Abstract Rationale There is conflicting evidence on harm related to exposure to supraphysiologic PaO2 (hyperoxemia) in critically ill patients. Objectives To examine the association between longitudinal exposure to hyperoxemia and mortality in patients admitted to ICUs in five United Kingdom university hospitals. Methods A retrospective cohort of ICU admissions between January 31, 2014, and December 31, 2018, from the National Institute of Health Research Critical Care Health Informatics Collaborative was studied. Multivariable logistic regression modeled death in ICU by exposure to hyperoxemia. Measurements and Main Results Subsets with oxygen exposure windows of 0 to 1, 0 to 3, 0 to 5, and 0 to 7 days were evaluated, capturing 19,515, 10,525, 6,360, and 4,296 patients, respectively. Hyperoxemia dose was defined as the area between the PaO2 time curve and a boundary of 13.3 kPa (100 mm Hg) divided by the hours of potential exposure (24, 72, 120, or 168 h). An association was found between exposure to hyperoxemia and ICU mortality for exposure windows of 0 to 1 days (odds ratio [OR], 1.15; 95% compatibility interval [CI], 0.95–1.38; P = 0.15), 0 to 3 days (OR 1.35; 95% CI, 1.04–1.74; P = 0.02), 0 to 5 days (OR, 1.5; 95% CI, 1.07–2.13; P = 0.02), and 0 to 7 days (OR, 1.74; 95% CI, 1.11–2.72; P = 0.02).

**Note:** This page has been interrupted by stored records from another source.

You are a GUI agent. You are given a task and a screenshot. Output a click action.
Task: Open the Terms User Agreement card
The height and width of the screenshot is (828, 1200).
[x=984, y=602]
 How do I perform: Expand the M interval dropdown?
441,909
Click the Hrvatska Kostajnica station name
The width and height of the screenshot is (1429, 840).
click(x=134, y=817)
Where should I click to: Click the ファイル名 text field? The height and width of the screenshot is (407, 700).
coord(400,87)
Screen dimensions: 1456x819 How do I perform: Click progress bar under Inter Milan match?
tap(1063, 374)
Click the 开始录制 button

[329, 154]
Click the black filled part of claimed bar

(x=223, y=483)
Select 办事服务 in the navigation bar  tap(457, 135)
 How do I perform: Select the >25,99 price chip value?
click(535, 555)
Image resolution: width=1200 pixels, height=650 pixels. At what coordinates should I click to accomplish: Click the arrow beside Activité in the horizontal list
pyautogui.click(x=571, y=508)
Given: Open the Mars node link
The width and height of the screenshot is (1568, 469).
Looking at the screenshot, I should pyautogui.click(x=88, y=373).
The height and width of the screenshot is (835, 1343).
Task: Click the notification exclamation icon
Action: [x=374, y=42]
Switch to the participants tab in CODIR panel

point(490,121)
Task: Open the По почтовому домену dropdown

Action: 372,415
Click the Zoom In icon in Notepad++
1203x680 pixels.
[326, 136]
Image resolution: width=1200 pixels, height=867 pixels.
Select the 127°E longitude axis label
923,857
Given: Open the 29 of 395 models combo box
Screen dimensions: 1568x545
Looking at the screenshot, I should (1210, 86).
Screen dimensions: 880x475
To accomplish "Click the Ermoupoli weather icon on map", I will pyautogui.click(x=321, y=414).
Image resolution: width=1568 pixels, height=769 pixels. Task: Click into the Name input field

However, a dose–response relationship was not observed. There was no evidence to support a differential effect between hyperoxemia and either a respiratory diagnosis or mechanical ventilation. Conclusions An association between hyperoxemia and mortality was observed in our large, unselected multicenter cohort. The absence of a dose–response relationship weakens causal interpretation. Further experimental research is warranted to elucidate this important question.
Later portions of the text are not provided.